Within the frames of the French Musical Autumn – Institut français de Serbie & Société Générale Srbija
In cooperation with the Yugoslav Film Archive

OEDIPUS REX (OEDIPUS THE KING), Opera-Oratorio (1927)
Libretto by Jean Cocteau translated into Latin by Cardinal Jean Daniélou, adapted by Peter Sellars

Soloists:
King Œdipus – JOSEPH KAISER
Jocaste – VIOLETA URMANA
Créon / Tirésias / Messenger – SIR WILLARD WHITE
The Shepherd – JOSHUA STEWART
Antigone (narrator) – PAULINE CHEVILLER
Ismene (dancer) – LAUREL JENKINS


SYMPHONIE DE PSAUMES (SYMPHONY OF PSALMS), for Choir and Orchestra
1st Movement: Exaudi orationem meam (Psalm 38, verses 13-14)
2nd Movement: Expectans expectavi Dominum (Psalms 40, verses 2-4)
3rd Movement: Laudate Dominum (Psalm 150)


PHILHARMONIA ORCHESTRA
Chorus:
ORPHEI DRÄNGAR, GUSTAF SJÖKVIST CHAMBER CHOIR, SOFIA VOKALENSEMBLE

Sculptures: Elias Sime
Costume Designer: Dunya Ramicova / Helene Siebrits
Lighting Designer: James F. Ingalls

Production: Fraprod
Channel: France TV
First broadcast: live, Culturebox, 17 July 2016
TV Director: François Roussillon
Duration: 104’

Plague has descended on Thebes.
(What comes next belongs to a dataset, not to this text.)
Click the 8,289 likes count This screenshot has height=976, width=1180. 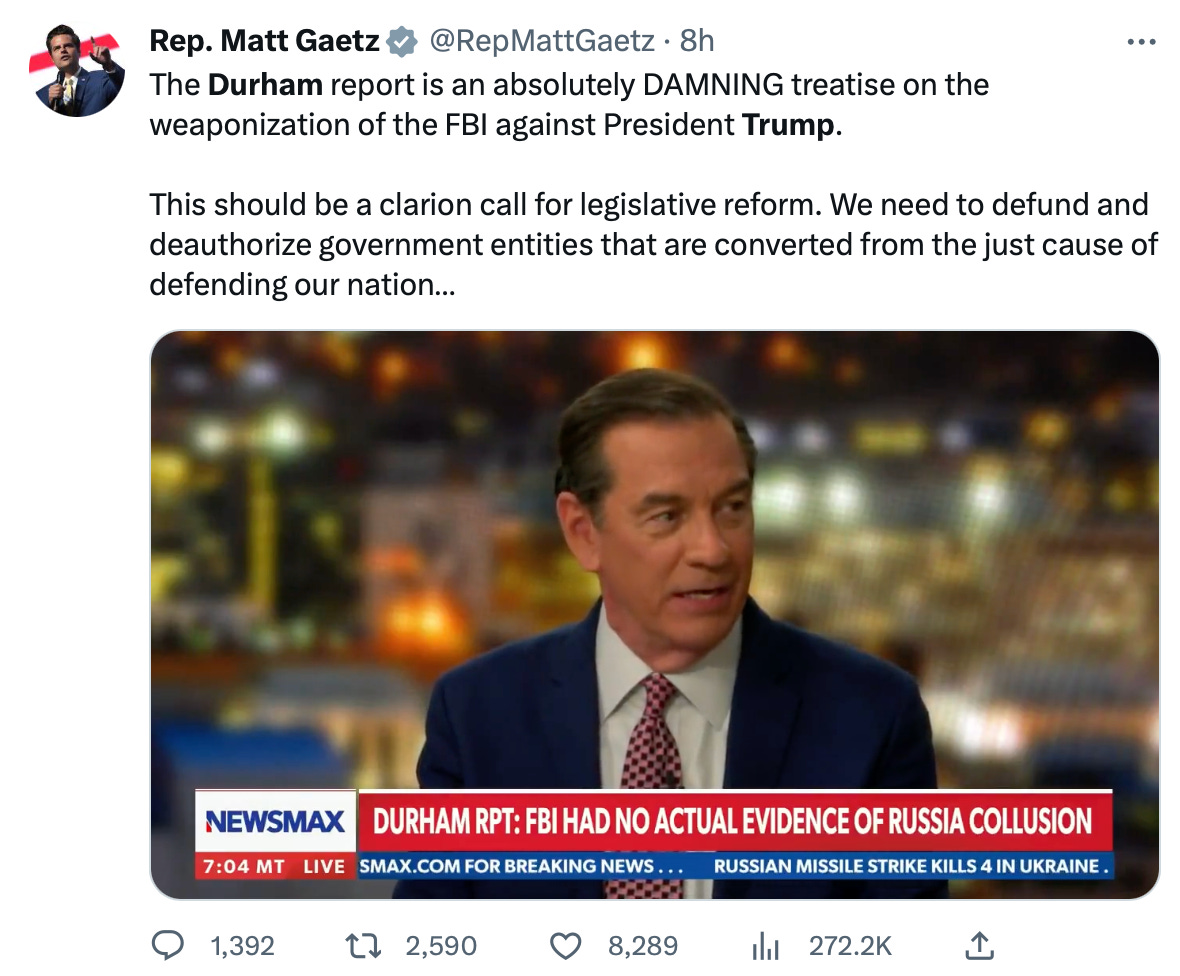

Oedipus, the king, wants to find out who is responsible. In an uncompromising search for the truth, he gradually comes to realise that he is the guilty one; guilty of killing King Laius, his father, and marrying Queen Jocasta, his mother. Stravinsky’s Oedipus Rex is a reworking of Sophocles’ uncompromising play, told in archaic Latin and set to music of hieratic splendour. And to give us the next instalment – the subject matter of Oedipus at Colonus, also by Sophocles – director Peter Sellars came up with the idea of complementing Stravinsky’s dramatic oratorio with a lavish piece for choir and orchestra: the Symphony of Psalms. This takes us on a journey from the depths of the abyss to the bright light of passionate alleluias, a journey comparable to that made by the ageing Oedipus, now blind and in exile, and guided by his daughter Antigone to the place where he will die. Salonen and Sellars, passionate Stravinskians both, take us on the trail of the King of Thebes in the company of an acting Antigone, some stunning soloists, three Scandinavian choirs and the spellbinding Philharmonia Orchestra.